All claims to self-determination are intensely oppositional, and in Tibet's case, the claim is against the People's Republic of China. The right of self-determination, however, admits of manifold remedies. Fundamentally, self-determination is autonomy for a people, but this can be manifested in any number of ways. At one end of the spectrum, self-determination means a certain measure of autonomy (whether cultural, political, economic, or otherwise) within a dominant state; at the other end of the spectrum, self-determination means autonomy without a dominant state--namely, complete sovereignty or independence. This continuum hence involves a critical disjunction. States--for reasons of self-preservation--are not ideologically predisposed to permit internal entities to secede. It is therefore not surprising that China opposes Tibet's claim to self-determination, which is a claim to independence, or secession.

Tibet's claim proceeds on several grounds.
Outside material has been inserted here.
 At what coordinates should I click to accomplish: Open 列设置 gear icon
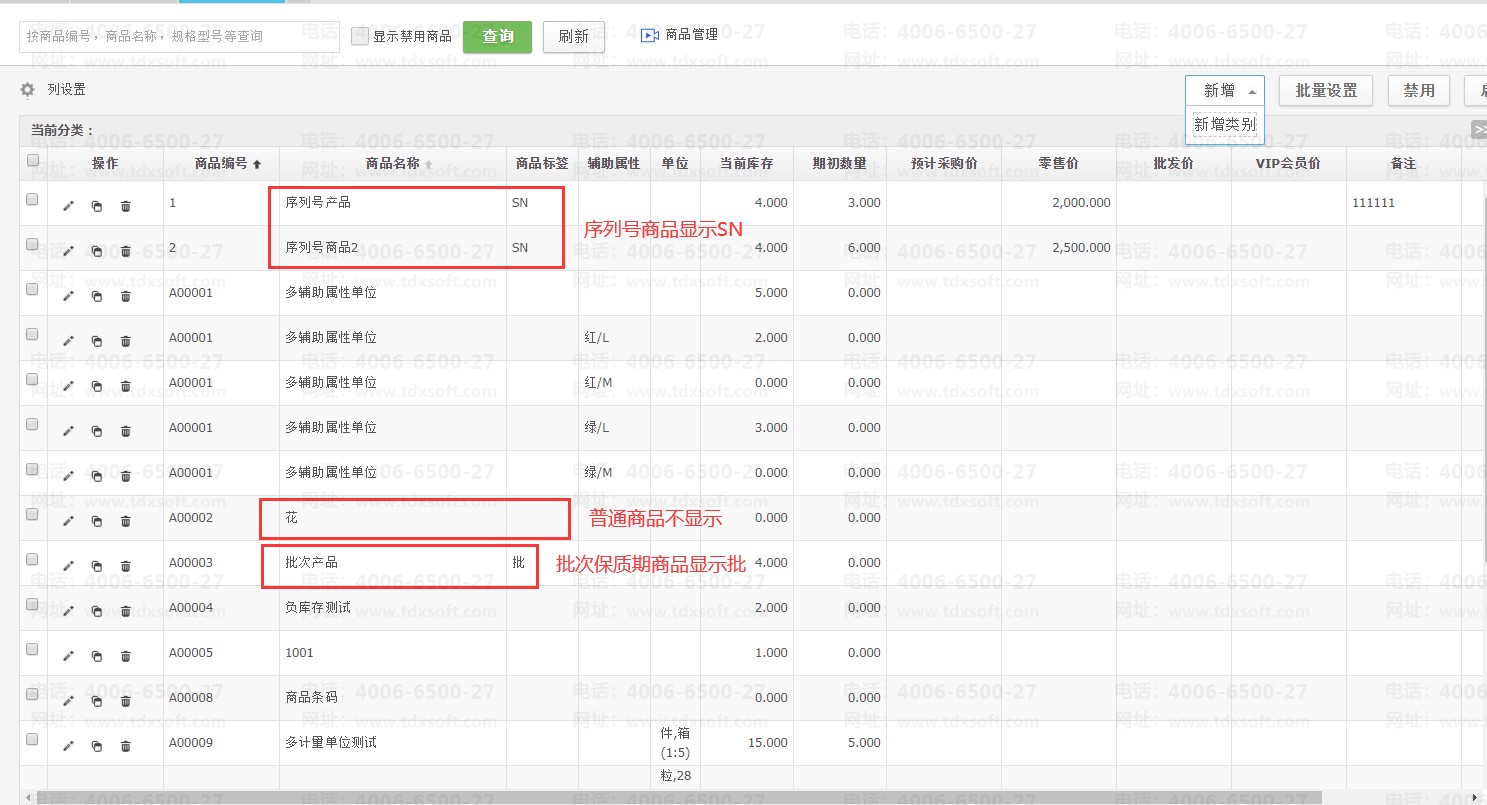pos(28,90)
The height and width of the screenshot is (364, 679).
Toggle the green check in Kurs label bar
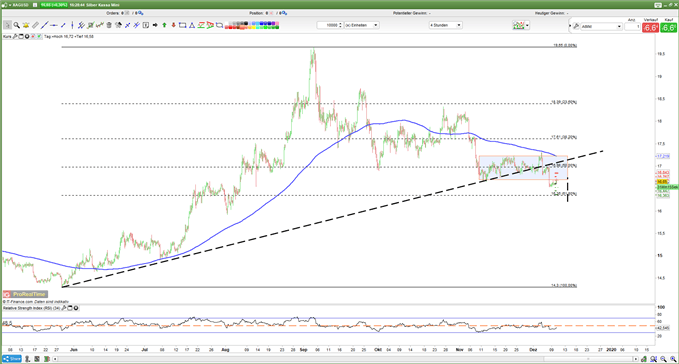coord(39,36)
In the first instance, Tibet argues that it enjoyed at least de facto independence from 1912, when it freed itself from Manchu domination, until 1950, when it was overrun by the PLA. This is underscored by its treaty with Mongolia and its recognition by Britain in the Simla Convention. Moreover, during this period Tibet conducted its internal and external affairs completely independently, with Chinese presence within the country ranging from non-existent to minimal. Secondly, Tibet claims that the Chinese invasion in 1950 was an unjustifiable act of unmitigated aggression contrary to the norms of customary and conventional international law. Thirdly, Tibet claims that the Seventeen-Point Agreement was void ab initio as it was signed under duress and without authorization from the Tibetan government.
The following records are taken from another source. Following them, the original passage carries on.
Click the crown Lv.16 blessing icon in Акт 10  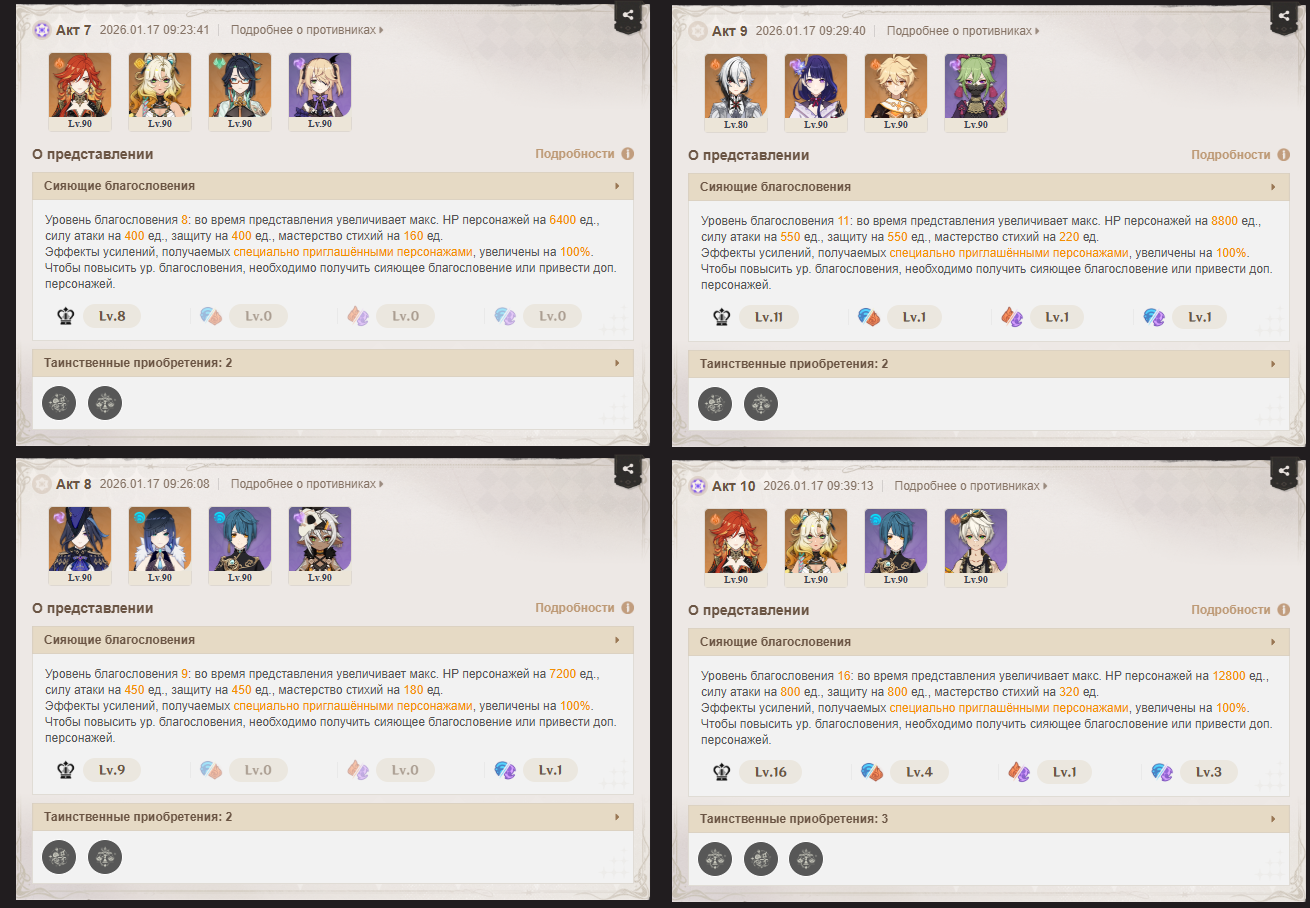(x=722, y=772)
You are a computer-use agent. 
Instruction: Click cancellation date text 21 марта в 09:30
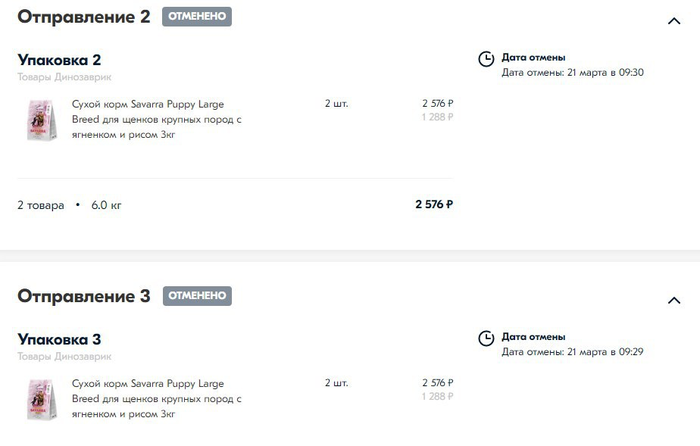click(605, 72)
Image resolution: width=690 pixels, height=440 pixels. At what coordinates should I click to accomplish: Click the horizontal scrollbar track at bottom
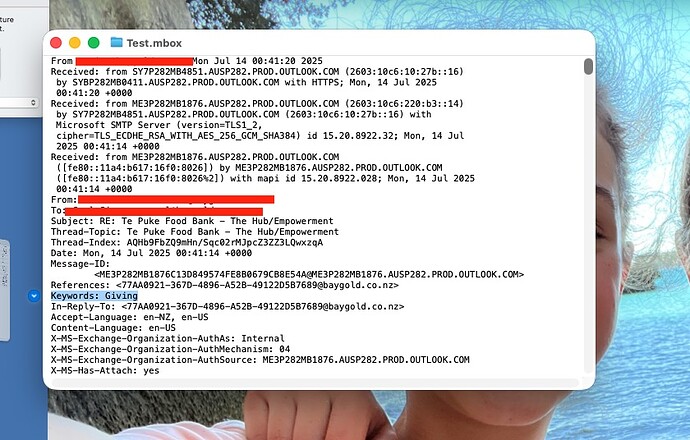click(315, 383)
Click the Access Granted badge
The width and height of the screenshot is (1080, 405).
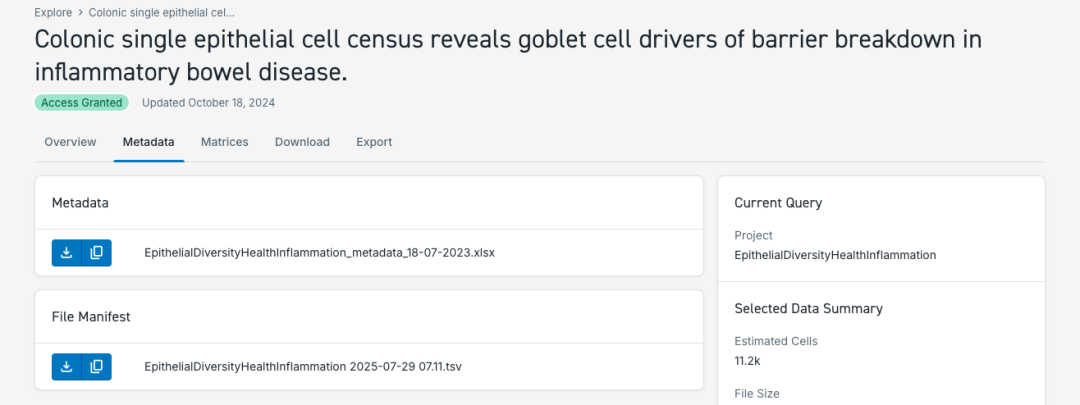[82, 103]
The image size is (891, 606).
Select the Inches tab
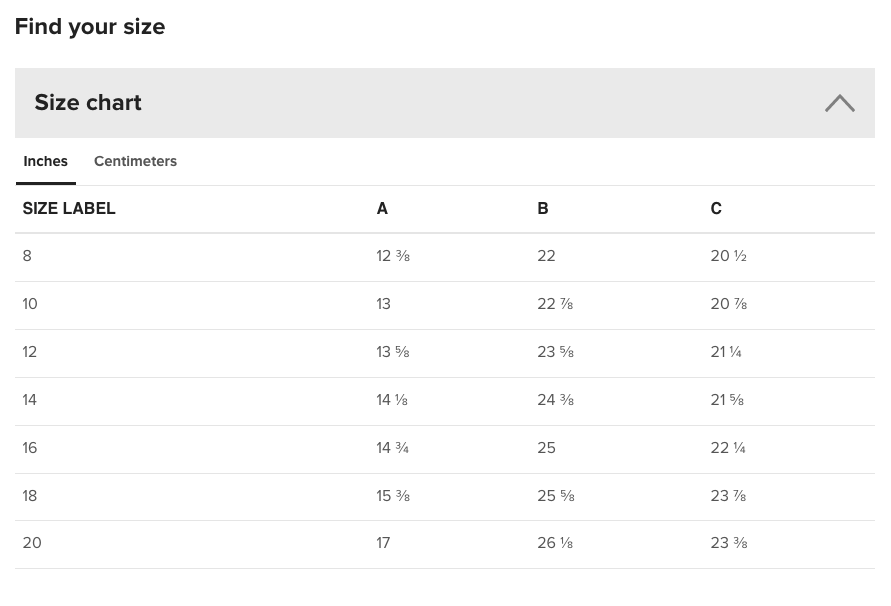point(45,161)
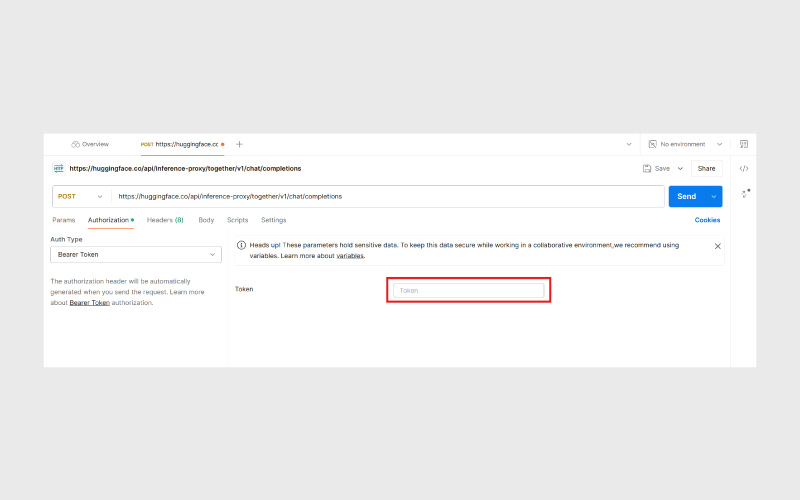The height and width of the screenshot is (500, 800).
Task: Switch to the Params tab
Action: click(63, 220)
Tibet's first point is absolutely essential in establishing a territorial claim against the PRC. If its prior territorial claim is valid, and if China's subsequent usurpation is illegal under international law, then Tibet is entitled to reassert its sovereignty over its territory as an independent state. China's counterclaim is that it peacefully liberated Tibet, thereby forging a reunification of historically bound entities. It claims further that Tibet is a coequal nationality functioning fully autonomously within the PRC. [86] China's claim, however, is belied not only by evidence already adduced, but by its own admission. In the "Report on the Draft of the Revised Constitution of the PRC," delivered to the Fifth National People's Congress on November 26, 1982 it was stated:

It is a basic principle followed by the Communist Party of China and the state to work for the equality, unity and common prosperity of all our nationalities. We have scored tremendous success in this respect in the thirty and more years since the founding of the People's Republic. But we also committed "Left" mistakes during this period, especially during the Cultural Revolution, when the policies of the Party and the state on nationalities affairs were distorted and violated, and many cadres and ordinary folk of minority nationalities were made to suffer. This is a serious lesson. In revising the Constitution this time, we have paid full attention to summing up the historical experience in this respect and have drawn on the important results of setting things to right in our work among the minority nationalities in recent years.

The report continues:

Combating big-nation chauvinism chiefly means combating Han chauvinism--this is determined by the fact that the Han nationality makes up the overwhelming majority of China's population and exerts the greatest influence on the political, cultural, and economical life of the country. Comrades of Han nationality should show a high degree of political consciousness and always be mindful of guarding against and overcoming Han chauvinism. Like combating big-nation chauvinism, combating local national chauvinism is also necessary to guarantee unity among all our nationalities. However, the mistake of grieveously broadening the scope of struggle in this regard was committed in the past: first, many comrades who had not committed mistakes of local chauvinism were wrongly denounced; secondly, ideological mistakes were wrongly dealt with as contradictions between ourselves and the enemy. [87]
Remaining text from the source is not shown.